■ **DATASET EXCERPTS**
◆ ◆ ◆ ◆

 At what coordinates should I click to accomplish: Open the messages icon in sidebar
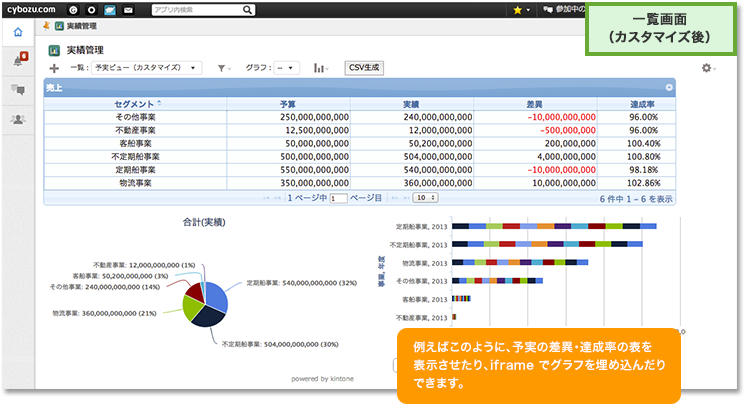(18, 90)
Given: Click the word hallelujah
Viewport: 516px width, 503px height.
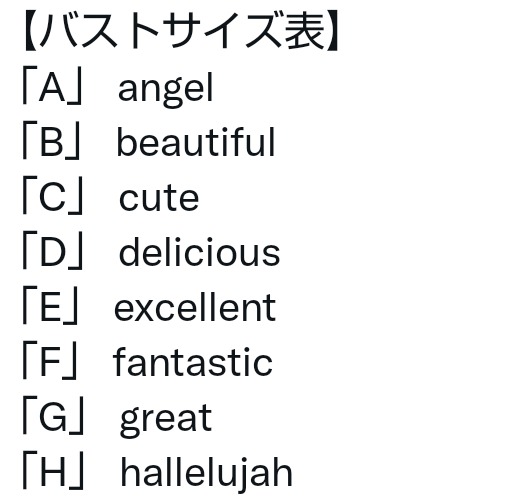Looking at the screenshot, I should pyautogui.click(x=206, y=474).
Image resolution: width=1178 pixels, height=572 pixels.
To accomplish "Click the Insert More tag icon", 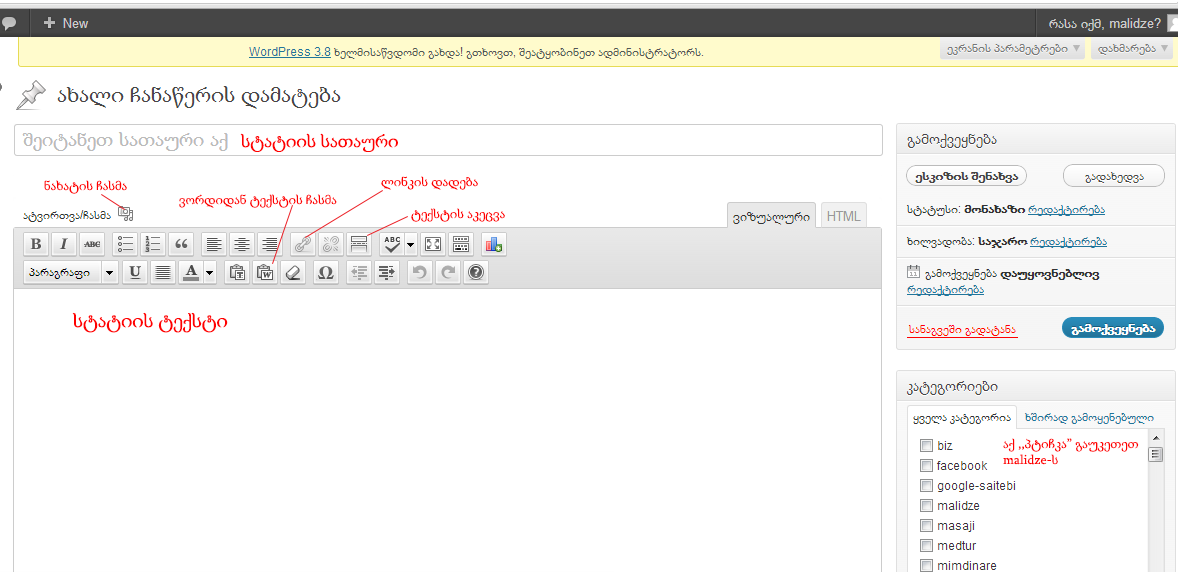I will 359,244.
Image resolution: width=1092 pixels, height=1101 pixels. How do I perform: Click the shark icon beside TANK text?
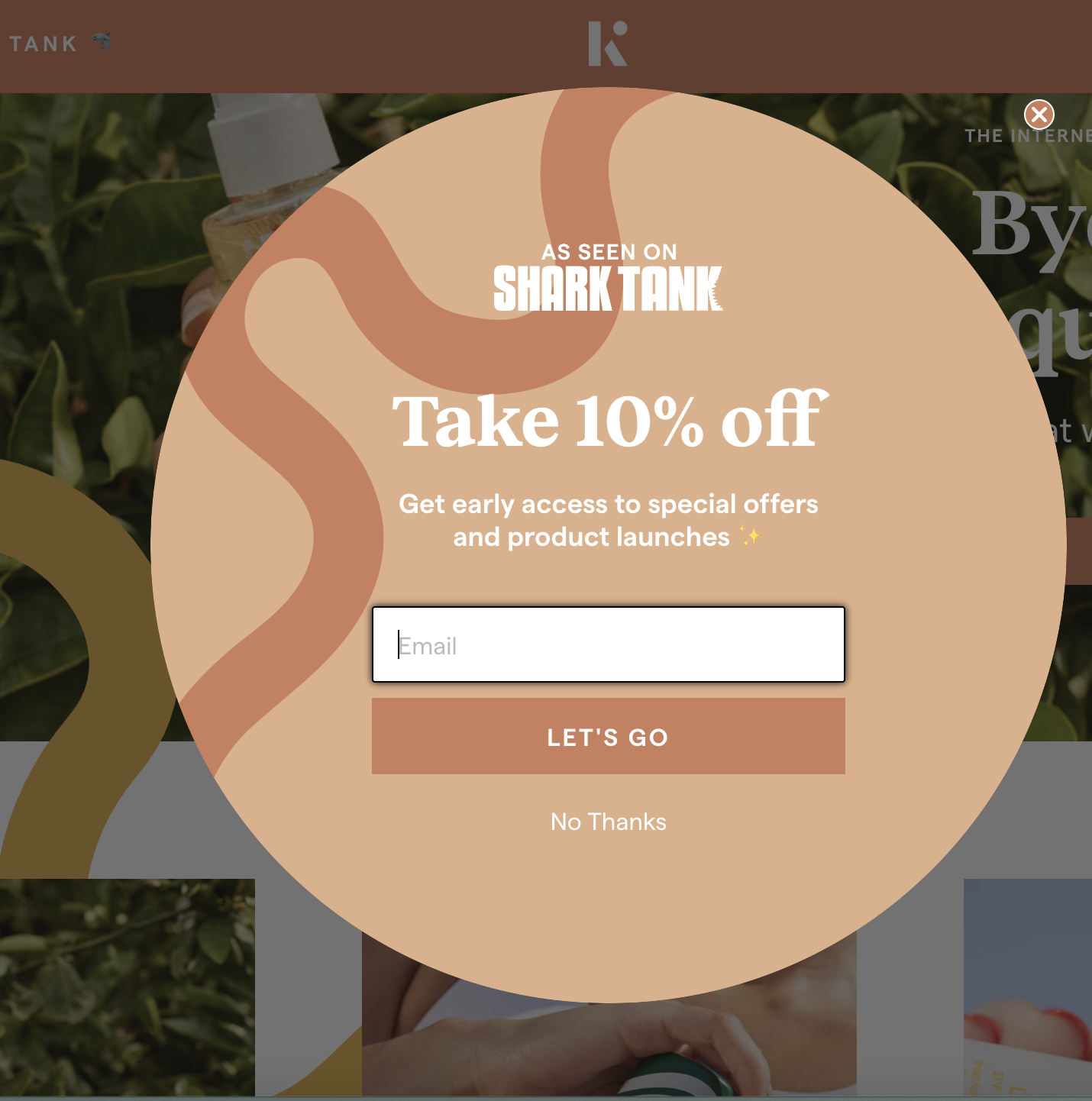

◆ ◆ ◆ ◆

Pick out each line of the listing containing the string "height", and copy those lines. Only matches in the same case count.

■ **SOLUTION FOR THIS PROBLEM**
Viewport: 516px width, 503px height.
Image resolution: width=1178 pixels, height=572 pixels.
Image resolution: width=1092 pixels, height=1101 pixels. How do I perform: Click the shark icon beside TANK text?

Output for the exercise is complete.